How to speak Chinese like a pro

Have you been learning Chinese for a while, but you still feel intimidated to engage in a conversation with a native speaker? Are you feeling frustrated because you sound like a textbook when you speak Chinese? Or maybe you’ve opened your mouth and the right words are just not coming to mind?
We feel your struggles, and here are our tips to help you sound more natural without a lot of work.

1. Master the basics – the pronunciation and tones

It is a common myth that Chinese pronunciation and tones are confusing for many people who just started to learn Chinese. The ‘tricky initials’ and the jumping tones could make it even harder for Chinese learners to speak fluently.

Click here for our previous blog article: 4 Reasons Chinese is not as hard as you think to see how we bust the myth and share useful tips to master pronunciations and tones.

2. Use filler words like a native!

Just like all the other languages, there are a variety of filler words in Chinese. Not only can filler words help fill the silence, but they can also help maintain the conversation flow and make you sound more natural.

Common filler words in Chinese include 那个 nèi ge (like ‘uh……’), 就是 jiù shì (similar to ‘it’s like……’), 然后 rán hòu (then/ and then……), 呃 e/ 嗯 en (like ‘um/hm……’).

Using filler words appropriately will make you more comfortable when you need some time to think about what to say next and search for the right word. Of course, we should avoid over-using them as you may sound lacking preparation and confidence.

3. Stress the right word

Word emphasis exists in a lot of languages. We place emphasis on certain words in a sentence to express emotions or meanings.

However, it is a bit tricky in Chinese as it is a tonal language. Changing the tone of a word will lead to a change in the meaning. Therefore, the common ways to stress a syllable in Chinese are making the syllable longer, saying it louder, and pronouncing it extremely clearly.

Putting stress in the right word can make you sound more natural and less like a robot.

4. Pause at the right place

Take the sentence: 你今天吃饭了吗?

The right place to pause is: 你 – 今天 – 吃饭了 – 吗?You-today-ate-question?

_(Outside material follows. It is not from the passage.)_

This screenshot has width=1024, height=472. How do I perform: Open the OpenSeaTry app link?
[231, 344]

If you’ve paused at the wrong place, and said 你今 – 天吃 – 饭- 了吗? It will be more difficult for someone to understand you.

Saying characters together that make up a word in Chinese, rather than pausing at random places will instantly improve your speaking skills and make you more understandable.

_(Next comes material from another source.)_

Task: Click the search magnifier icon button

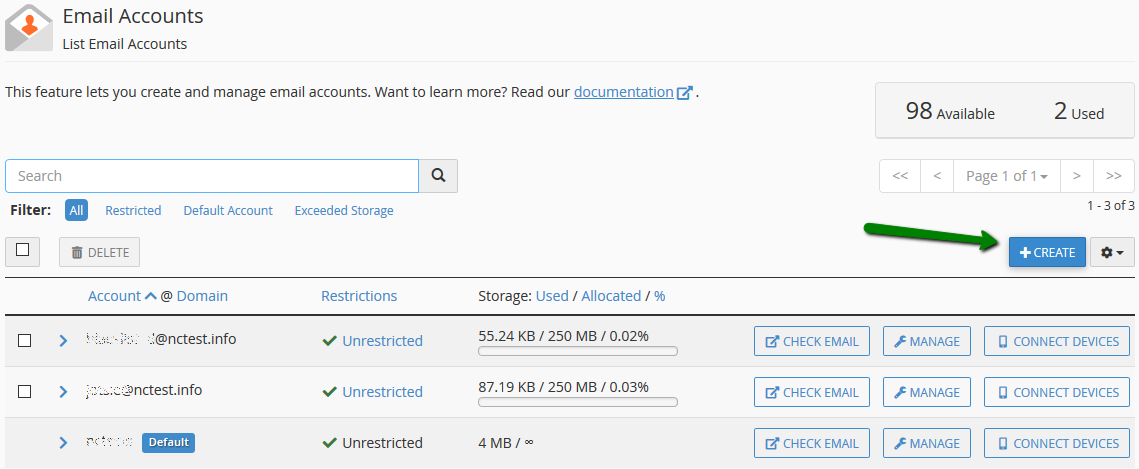Action: tap(438, 176)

This also allows you to not feel like having to rush your speaking, as long as you are pausing at the right place, you can pause as long as you like, and it will still be easily understood (people may just think you are thinking!)

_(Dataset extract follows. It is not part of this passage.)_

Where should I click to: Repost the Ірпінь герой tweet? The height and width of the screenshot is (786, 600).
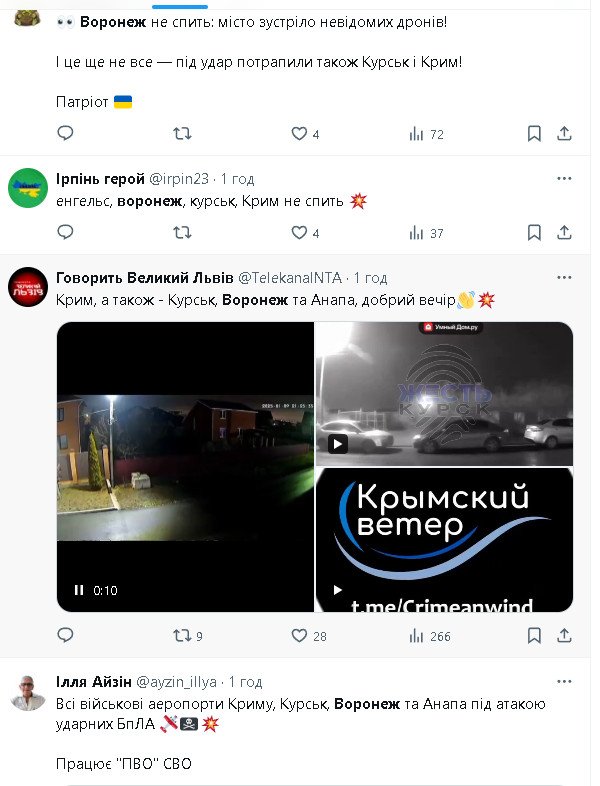click(x=182, y=233)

5. Pick up some useful idioms

Chinese idioms (成语 chéngyŭ) are frequently used in conversations with native speakers. These idioms are linked to Chinese history and values and some of them are from traditional fables. The meaning behind these fables is condensed into these 4-character idioms that we use nowadays.

Just like in English, it is common to use idioms like ‘kill two birds with one stone’. There is a similar idiom in Chinese too. We say ‘一箭双雕 yí jiàn shuāng diāo’, meaning ‘one arrow, two vultures’. Using idioms can spice up your speaking and show that you have a good understanding of Chinese culture.

6. Practice speaking and listening with native speakers

All in all, the above tips can help you speak Chinese more fluently and naturally. But the most important thing is to expose yourself more to a native Chinese-speaking environment. By listening to native speakers and learning from the practices, you will get there steadily – to speak Chinese like a pro!

If you are based in London, check out China Unbound’s Language Meetup 中英语交流 for our weekly language social meetup.

If it is not possible to practice with a native speaker, there are still a lot of learning resources that can help. Listening to authentic conversations is a good way to improve both your listening and speaking. We highly recommend Youku and Mango TV for Chinese dramas and TV shows. For podcasts, ChinesePod is a great option for learners of different levels.